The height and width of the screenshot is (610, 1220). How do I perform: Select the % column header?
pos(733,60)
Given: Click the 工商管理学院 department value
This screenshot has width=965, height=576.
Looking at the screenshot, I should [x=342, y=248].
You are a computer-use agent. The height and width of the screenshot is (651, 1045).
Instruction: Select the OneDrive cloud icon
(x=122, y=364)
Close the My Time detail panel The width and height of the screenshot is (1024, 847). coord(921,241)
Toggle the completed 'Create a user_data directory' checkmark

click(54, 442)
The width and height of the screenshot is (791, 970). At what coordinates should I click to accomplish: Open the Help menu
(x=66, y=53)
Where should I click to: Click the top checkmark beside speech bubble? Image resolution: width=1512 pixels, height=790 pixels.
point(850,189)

*TASK OBJECTIVE*:
Set down, word for word and with no other lines, the listing from the line marked by "You are a computer-use" through its final line.

*FINISHED TASK*:
You are a computer-use agent. The height and width of the screenshot is (651, 1045).
Instruction: Select the OneDrive cloud icon
(x=122, y=364)
Close the My Time detail panel The width and height of the screenshot is (1024, 847). coord(921,241)
Toggle the completed 'Create a user_data directory' checkmark

click(54, 442)
The width and height of the screenshot is (791, 970). At what coordinates should I click to accomplish: Open the Help menu
(x=66, y=53)
Where should I click to: Click the top checkmark beside speech bubble? Image resolution: width=1512 pixels, height=790 pixels.
point(850,189)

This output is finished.